Neither of us ever smoked when we grew up so I guess we learned a lesson. We never confessed to our parents and my dad just assumed that the bad boys down the road set the hay on fire.
Last night I kept waking up with the smell of smoke in the apartment, cigarettes to be exact. With my throat already sore I couldn't figure out where this was coming from or why. The only window open faces our neighbors porch and they appeared to be in bed.
Laying back in the bed after searching for a ghost-smoker in the apartment, I almost jumped out of my skin when a man's voice spoke just like he was standing next to the bed...and it didn't have the Scotttish accent of Morton.
It turns out our neighbors must have been having a quiet inside party where everyone had to go out to smoke. They would lean against our windowsill, which is what this guy was doing, and my little fan that had been pulling in the cool night air was now bringing horrible second hand smoke inside and blowing it on me.

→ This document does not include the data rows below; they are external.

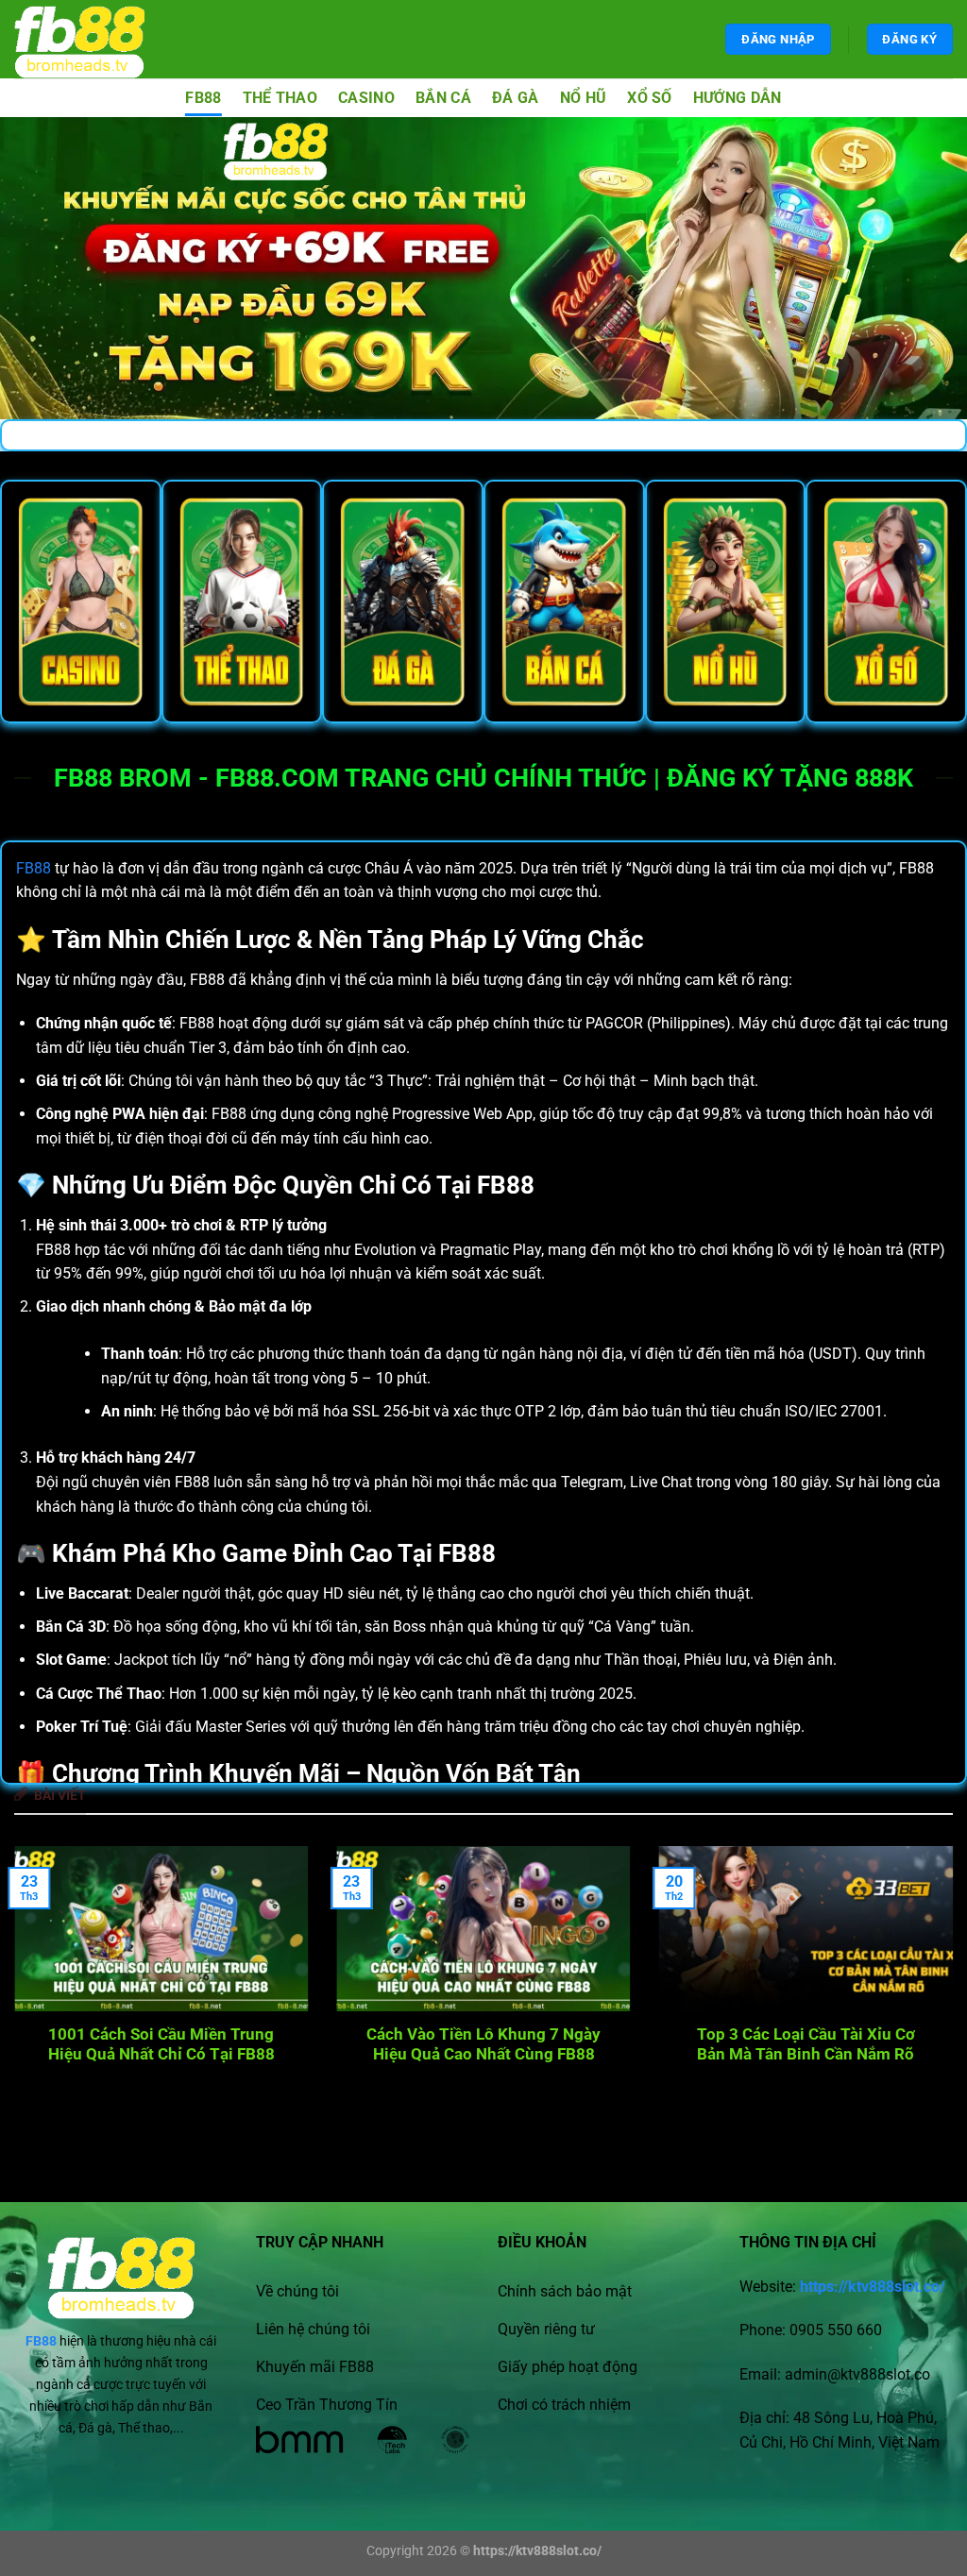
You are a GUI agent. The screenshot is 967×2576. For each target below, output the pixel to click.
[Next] (924, 1962)
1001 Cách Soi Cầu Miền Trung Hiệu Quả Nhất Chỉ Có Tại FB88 (161, 2044)
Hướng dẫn (737, 98)
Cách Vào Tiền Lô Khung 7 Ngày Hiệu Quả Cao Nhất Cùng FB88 (483, 2044)
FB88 (203, 98)
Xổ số (649, 98)
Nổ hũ (583, 98)
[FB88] (97, 39)
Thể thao (280, 98)
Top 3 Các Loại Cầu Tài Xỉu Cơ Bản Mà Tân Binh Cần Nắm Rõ (806, 2044)
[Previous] (43, 1962)
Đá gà (515, 98)
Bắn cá (443, 98)
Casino (366, 98)
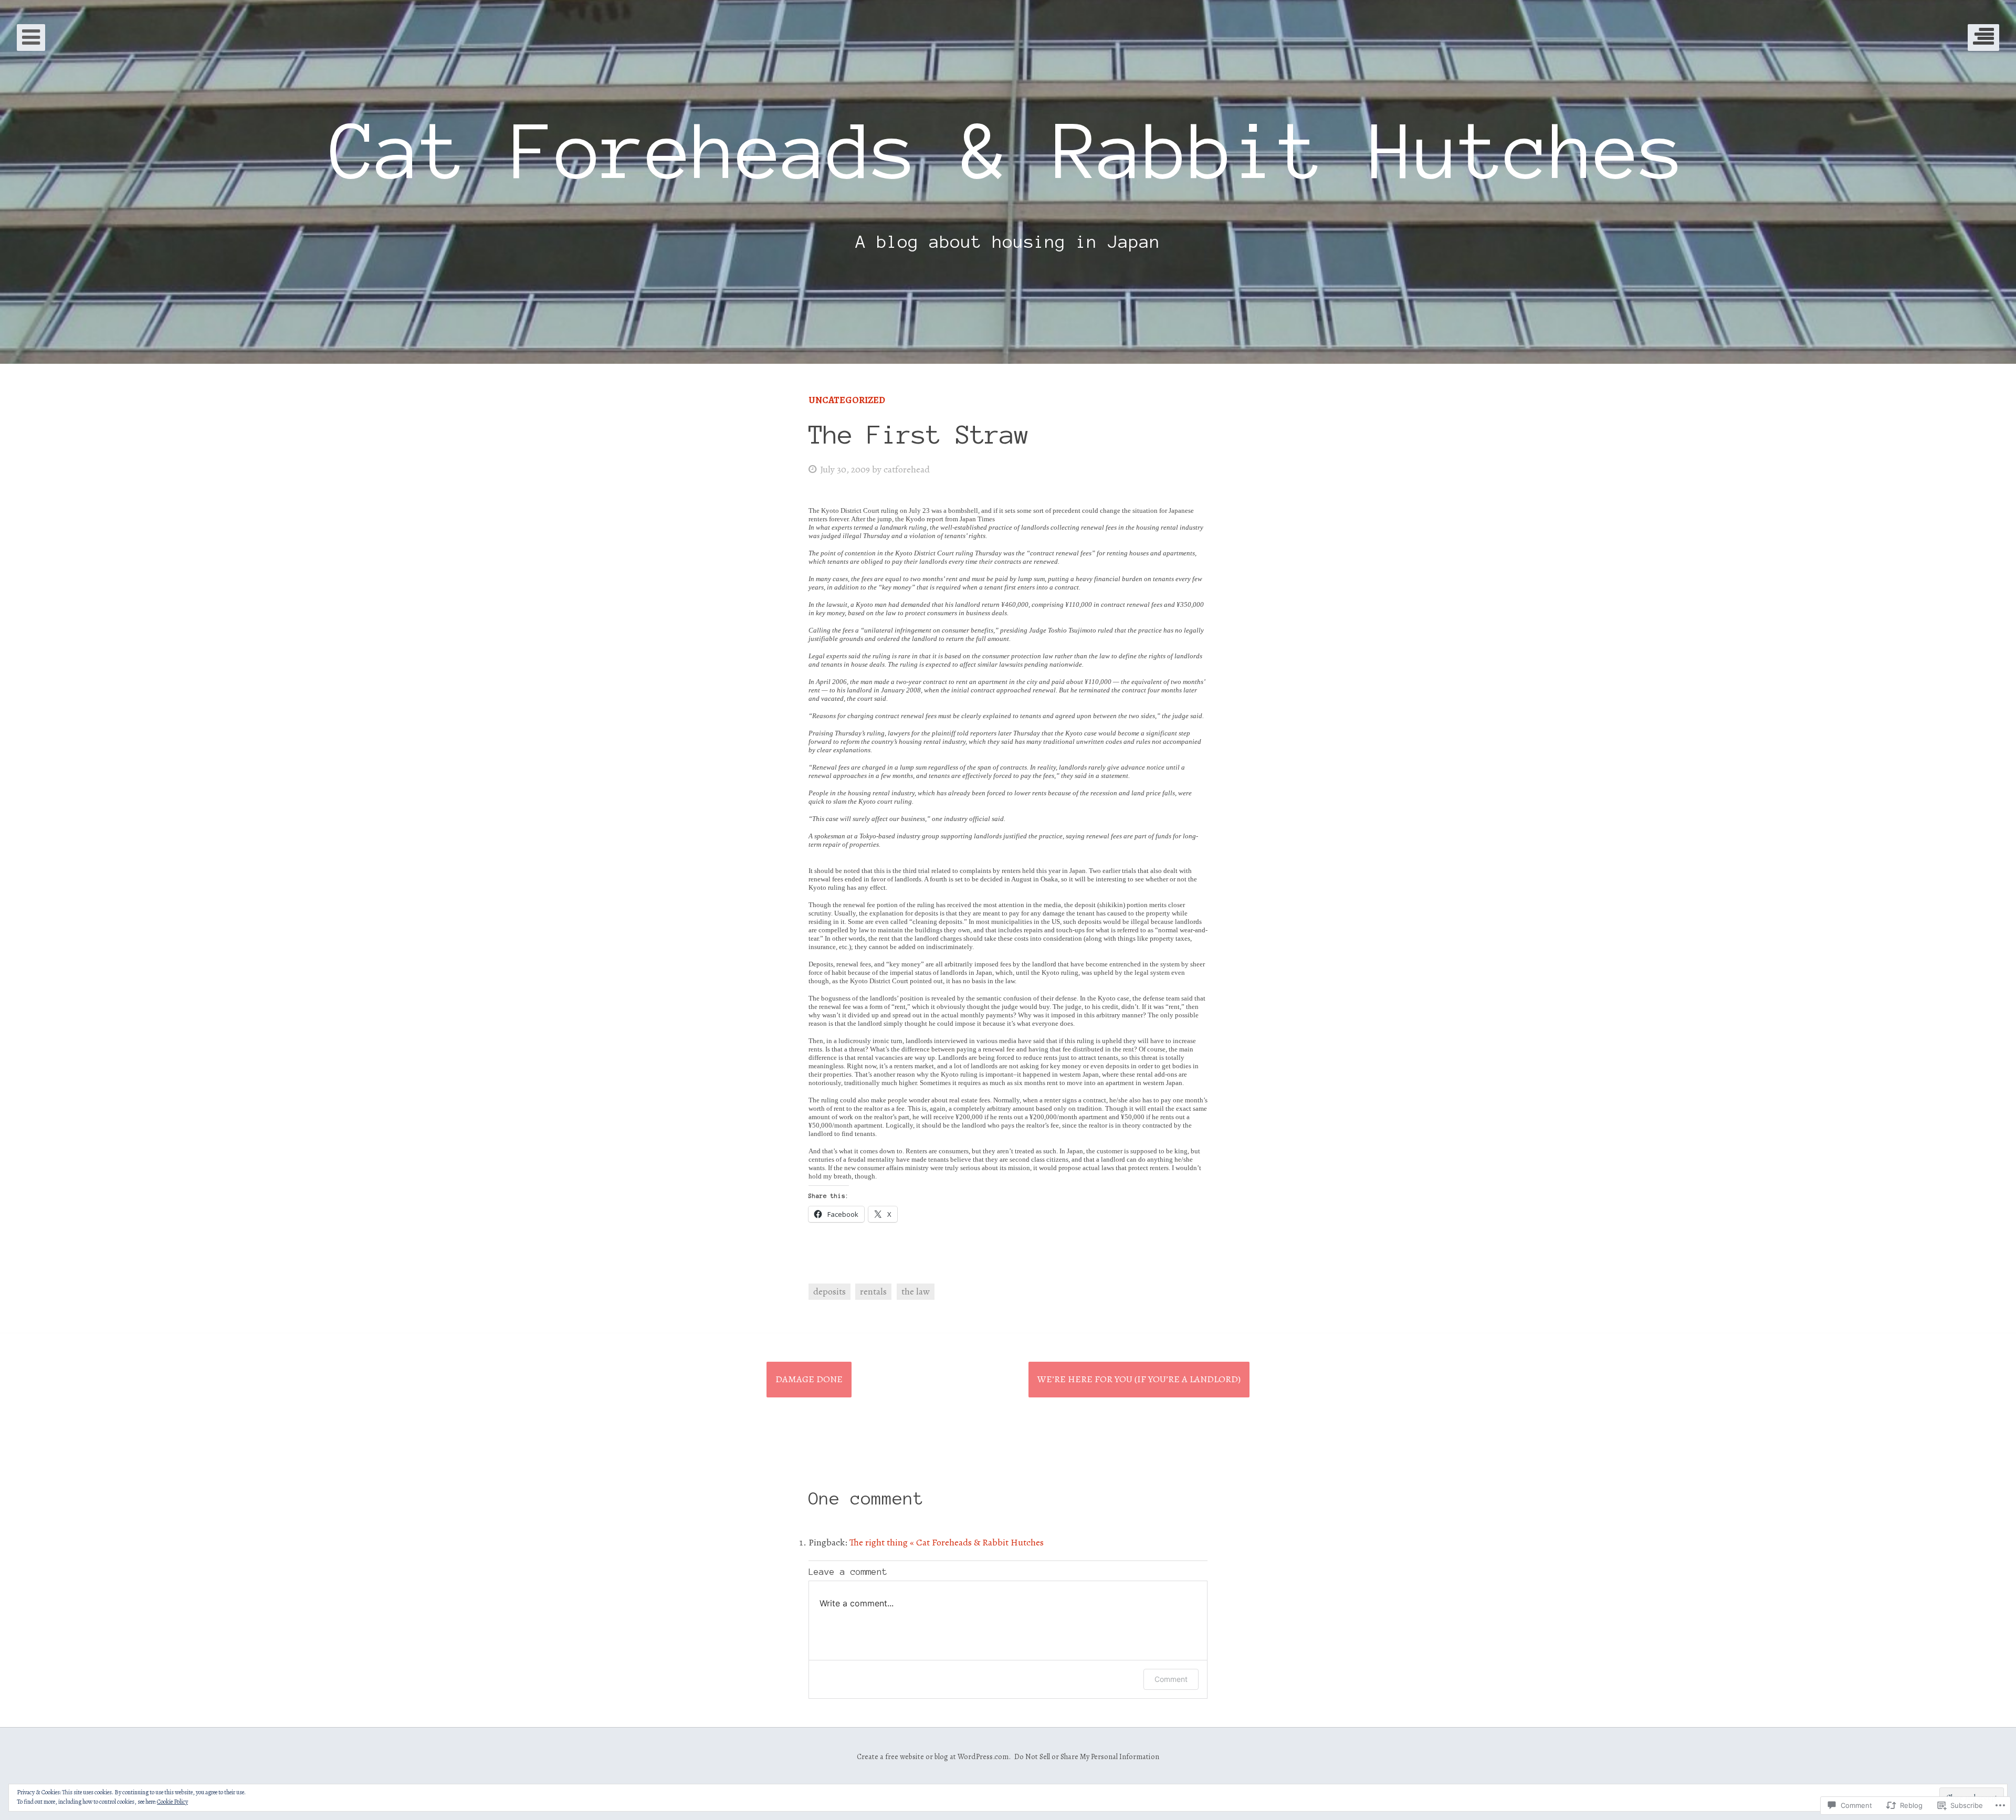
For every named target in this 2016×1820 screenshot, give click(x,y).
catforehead (907, 469)
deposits (829, 1291)
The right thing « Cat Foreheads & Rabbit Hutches (946, 1542)
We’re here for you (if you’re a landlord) (1139, 1379)
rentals (873, 1291)
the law (915, 1291)
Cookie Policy (172, 1801)
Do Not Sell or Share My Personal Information (1086, 1756)
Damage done (809, 1379)
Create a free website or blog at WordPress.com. (934, 1756)
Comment (1171, 1679)
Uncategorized (846, 400)
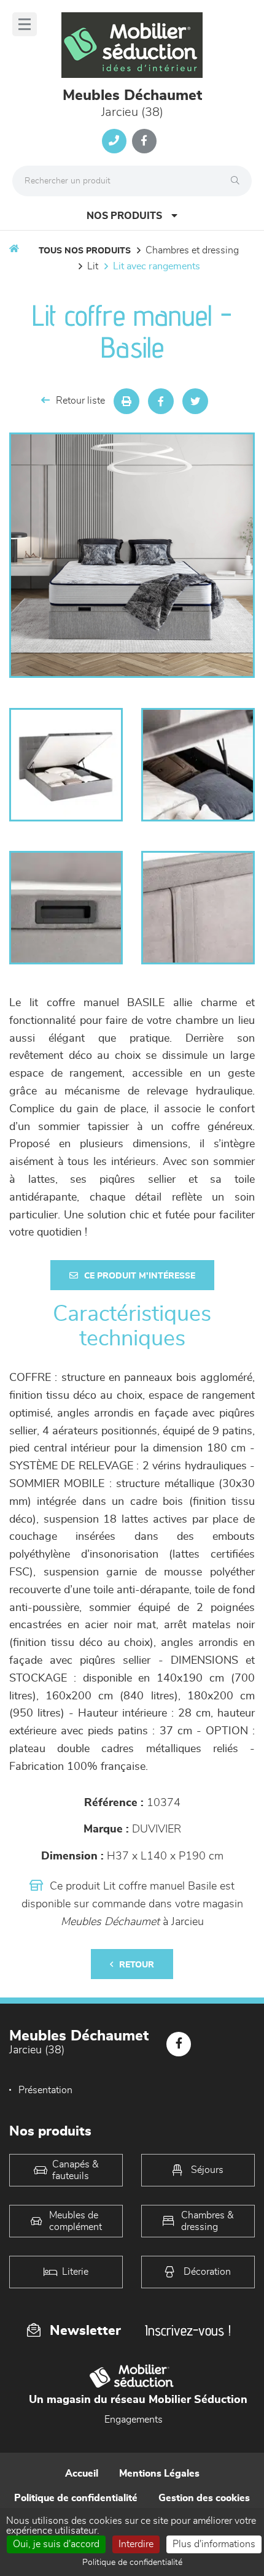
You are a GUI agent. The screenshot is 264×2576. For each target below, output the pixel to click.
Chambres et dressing (192, 250)
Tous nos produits (85, 251)
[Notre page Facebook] (144, 141)
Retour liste (80, 401)
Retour (136, 1965)
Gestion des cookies (204, 2498)
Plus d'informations (214, 2544)
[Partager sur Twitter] (195, 401)
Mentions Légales (159, 2473)
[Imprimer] (126, 401)
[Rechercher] (238, 181)
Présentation (45, 2090)
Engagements (133, 2419)
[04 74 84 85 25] (114, 141)
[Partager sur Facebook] (161, 401)
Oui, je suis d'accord (56, 2544)
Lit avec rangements (156, 266)
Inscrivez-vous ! (188, 2330)
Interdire (135, 2544)
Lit (92, 266)
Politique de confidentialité (76, 2498)
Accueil (81, 2473)
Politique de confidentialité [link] (132, 2562)
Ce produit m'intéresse (139, 1276)
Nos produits (124, 216)
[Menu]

This continued for several hours, happening about every fifteen minutes. Finally, zombie-like at five a.m. I headed for the bathroom with thoughts of just going and sleeping on the couch. I was going to pop back in the bedroom to tell Morton and when I stepped in our bedroom it really smelled like an ashtray and the smokiest bar on the planet, minus the bad jukebox music.
Heading to the window there was a flannel shirt filled with a smoker leaning against it. He was chatting away to a female who was puffing away on her cigarette. They were both less than two feet away from my bed with really just a screen seperating us.
Reaching up to pull the window down I learned it was stuck. Nothing in this house really works right, why should the windows close? Leaning down on the bed I whispered to Morton and asked if he would close the window.
Morton pulled the curtains back, while in his underwear I might add, then says to the guy and girl, "Would you mind going around the side of the house to smoke, it's coming right in our window" and to my shock, the man apologizes, understands Morton and even calls him sir. Wow! Who would have thought that simple manners and communication can work!
From this point I dozed in and out, window shut and fan on, for the next few hours. A very unrestful night but maybe an opening line to actually talk to one of our neighbors. We have clusters of them living over us, around us on each side and behind us...not ideal but it might be nicer if we all at least said "hello" once in a while.
Today, this beautiful Sunday morning, I'm heading off to a local park on my bicycle to take part in a lovely photo shoot. I can say it's going to be really beautiful because I'm going to be on the backside of the camera, taking pictures of my lovely Alexander in his kilt! Just one year old and already following in his Scottish father's footsteps of wearing the kilt.
Have a wonderful day and make sure you get your exercise in, talk to a neighbor and make at least one fabulous little change in your life.